ROANOKE TIMES 
                      Copyright (c) 1995, Roanoke Times

DATE: Saturday, December 9, 1995             TAG: 9512100008
SECTION: SPORTS                   PAGE: B-4  EDITION: METRO 
SOURCE: DANIEL UTHMAN AND JACK BOGACZYK STAFF WRITERS 


ROWAN DEFENDER DOESN'T DARE GET CAUGHT NAPPING NOTES (HEADSHOT) PALMER

Rowan cornerback Arnell Palmer is especially enjoying the pageantry that comes with a berth in the Amos Alonzo Stagg Bowl. Aside from getting out of school for two days, he's also getting some unusually pleasant shut-eye.

Palmer isn't really sleeping in, but compared to what he's used to, anything more than two hours of sleep is considered sleeping in.

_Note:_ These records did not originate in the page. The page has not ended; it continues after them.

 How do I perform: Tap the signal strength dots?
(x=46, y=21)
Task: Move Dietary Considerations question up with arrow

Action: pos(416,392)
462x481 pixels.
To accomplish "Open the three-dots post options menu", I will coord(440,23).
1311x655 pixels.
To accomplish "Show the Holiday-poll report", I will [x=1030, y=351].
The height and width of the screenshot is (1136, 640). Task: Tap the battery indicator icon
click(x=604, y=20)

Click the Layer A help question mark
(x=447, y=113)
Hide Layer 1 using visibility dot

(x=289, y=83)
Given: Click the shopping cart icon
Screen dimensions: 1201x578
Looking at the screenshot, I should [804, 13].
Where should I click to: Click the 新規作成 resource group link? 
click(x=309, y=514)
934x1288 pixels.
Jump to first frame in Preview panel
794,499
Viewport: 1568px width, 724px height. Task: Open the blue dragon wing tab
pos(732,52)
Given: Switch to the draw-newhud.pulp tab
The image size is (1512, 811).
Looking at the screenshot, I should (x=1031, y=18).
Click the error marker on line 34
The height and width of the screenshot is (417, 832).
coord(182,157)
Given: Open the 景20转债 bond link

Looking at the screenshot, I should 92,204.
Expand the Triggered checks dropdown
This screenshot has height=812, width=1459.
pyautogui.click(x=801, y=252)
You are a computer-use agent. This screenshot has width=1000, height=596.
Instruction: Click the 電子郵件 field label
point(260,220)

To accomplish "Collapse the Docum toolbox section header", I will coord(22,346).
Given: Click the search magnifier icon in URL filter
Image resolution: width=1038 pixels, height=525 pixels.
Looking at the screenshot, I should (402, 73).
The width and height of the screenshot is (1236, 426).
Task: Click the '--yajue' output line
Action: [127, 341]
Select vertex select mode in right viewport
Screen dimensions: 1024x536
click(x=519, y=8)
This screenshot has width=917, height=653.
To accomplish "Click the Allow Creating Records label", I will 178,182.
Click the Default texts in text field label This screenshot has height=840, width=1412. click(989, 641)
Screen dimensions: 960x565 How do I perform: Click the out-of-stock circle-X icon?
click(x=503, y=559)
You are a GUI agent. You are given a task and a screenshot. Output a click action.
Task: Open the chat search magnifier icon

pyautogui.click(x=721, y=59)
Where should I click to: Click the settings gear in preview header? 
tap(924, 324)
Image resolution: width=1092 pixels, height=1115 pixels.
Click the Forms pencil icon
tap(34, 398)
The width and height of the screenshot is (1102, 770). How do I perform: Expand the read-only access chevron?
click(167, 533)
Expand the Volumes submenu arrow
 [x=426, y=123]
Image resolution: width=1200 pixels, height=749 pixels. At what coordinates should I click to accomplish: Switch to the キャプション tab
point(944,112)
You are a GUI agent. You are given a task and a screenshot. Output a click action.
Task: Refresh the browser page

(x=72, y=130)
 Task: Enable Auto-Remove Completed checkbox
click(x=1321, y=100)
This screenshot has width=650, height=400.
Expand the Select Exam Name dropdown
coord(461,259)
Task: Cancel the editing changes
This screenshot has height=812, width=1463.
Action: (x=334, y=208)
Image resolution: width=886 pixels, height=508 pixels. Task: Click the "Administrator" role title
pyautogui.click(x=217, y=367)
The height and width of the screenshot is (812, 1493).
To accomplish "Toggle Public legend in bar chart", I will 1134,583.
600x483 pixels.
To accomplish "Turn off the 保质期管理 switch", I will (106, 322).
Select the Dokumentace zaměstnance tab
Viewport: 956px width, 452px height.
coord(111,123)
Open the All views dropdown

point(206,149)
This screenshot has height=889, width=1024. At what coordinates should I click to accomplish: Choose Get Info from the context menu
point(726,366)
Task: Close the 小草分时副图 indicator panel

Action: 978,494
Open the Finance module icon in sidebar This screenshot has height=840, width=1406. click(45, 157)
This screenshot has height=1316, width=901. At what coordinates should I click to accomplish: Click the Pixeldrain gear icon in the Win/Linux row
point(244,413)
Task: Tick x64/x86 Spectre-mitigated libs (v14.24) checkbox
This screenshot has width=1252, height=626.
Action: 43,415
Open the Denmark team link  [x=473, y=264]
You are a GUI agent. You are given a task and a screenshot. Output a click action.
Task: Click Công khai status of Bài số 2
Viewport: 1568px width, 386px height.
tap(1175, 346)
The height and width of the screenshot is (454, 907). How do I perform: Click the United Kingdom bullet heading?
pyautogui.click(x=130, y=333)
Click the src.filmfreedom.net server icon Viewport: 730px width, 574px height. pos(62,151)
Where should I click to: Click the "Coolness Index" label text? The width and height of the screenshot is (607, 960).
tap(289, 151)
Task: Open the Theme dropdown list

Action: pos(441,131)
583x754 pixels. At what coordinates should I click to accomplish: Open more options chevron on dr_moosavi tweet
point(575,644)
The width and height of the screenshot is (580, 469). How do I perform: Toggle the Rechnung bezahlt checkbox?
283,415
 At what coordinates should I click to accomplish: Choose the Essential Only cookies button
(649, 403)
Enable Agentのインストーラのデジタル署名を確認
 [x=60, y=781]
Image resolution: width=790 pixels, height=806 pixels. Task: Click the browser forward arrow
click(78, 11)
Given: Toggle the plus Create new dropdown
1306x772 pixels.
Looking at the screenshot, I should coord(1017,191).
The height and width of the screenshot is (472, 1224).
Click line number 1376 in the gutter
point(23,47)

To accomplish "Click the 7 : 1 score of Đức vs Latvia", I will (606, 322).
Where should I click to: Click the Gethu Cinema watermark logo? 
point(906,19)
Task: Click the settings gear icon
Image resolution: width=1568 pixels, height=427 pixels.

Aside from playing football, Palmer's raising a 10-month-old son, Arnell Jr., progressing toward a degree in law and justice, working 32 hours a week at the Packaging Corporation of America in his hometown of Glassboro, N.J., and maintaining an apartment and life with his fiancee and Arnell's mother, DiNedra Clark.

Palmer doesn't have time to sleep.

``It's seriously tough,'' he said. ``It's all about focus. I know what my responsibilities are.''

He estimates that he gets two to three hours of sleep a night, usually coming when he gets off the 10 p.m. to 6 a.m. graveyard shift at the packaging company. He finds it much easier now than he did when his shift was 6 p.m. to 6 a.m.

``I get to get a little rest,'' said Palmer, who tied an NCAA playoff record with three interceptions in last week's semifinal game at Washington and Jefferson.

But isn't it tough to keep going? Palmer says no.

``You can if you know you've got to do it.''

BIG LOAD: Wisconsin-La Crosse coach Roger Harring didn't think anything of it when he made a bet with 300-pound right guard Erik Halverson over the summer.

``If we go undefeated,'' Harring told him, ``You can run the ball in our first playoff game.''

The Eagles were perfect in the regular season, so against Central (Iowa) on Nov.18, Halverson was allowed a rushing attempt. It just happened to be from the Central 1-yard line and it gave the Eagles their final touchdown in a 45-7 victory.

PERFECT: Wisconsin-La Crosse (13-0) enters today's Stagg Bowl as one of only six NCAA football teams still playing with a perfect record. Nebraska and Florida are unbeaten heading into the Jan.2 Fiesta Bowl national championship game. McNeese State, playing Marshall today in the I-AA semifinals is the lone unbeaten at that level. Perfect foes Pittsburg (Kan.) State and North Alabama play this afternoon for the Division II crown.

OLD CIGAR: When La Crosse won the 1992 Stagg Bowl in Bradenton, Fla., it wasn't the Wisconsin school's first bowl victory. The Eagles played in the Cigar Bowl in Tampa on Jan.1, 1951, beating Valparaiso 47-14. The Cigar Bowl was played only from 1947-54. Florida State won the Cigar after the 1949 season.

HAPPY RETURNS: Rowan is making its third NCAA Division III championships appearance in Salem in three years. The Profs played in the 1993 Stagg Bowl and the '94 women's softball championship. The school is picked for another Salem visit, too, as a preseason pick for the Division III men's Final Four basketball tournament, which invades the Salem Civic Center in mid-March.

STAGG STUFF: Gates open today at 11 a.m. for a 1:06 p.m. kickoff. ... Due to inclement weather, the YES Clinic will be held inside the Salem Civic Center instead of at the baseball stadium. ... There is an overtime format if the game is tied after 60 minutes. The NCAA's alternating possession rule, from the 25-yard lines, will be used. The only Stagg Bowl to end in overtime was Allegheny's 1990 triumph over Lycoming in a battle of Pennsylvania schools. ... Unbeaten teams are 10-9 in Stagg Bowl history. ... As the first football coach at the Springfield (Mass.) YMCA in 1890, Amos Alonzo Stagg recruited fellow student James Naismith to play center on the school's first football team. Naismith later made he and Stagg the team captains in the first basketball game in history in December 1891.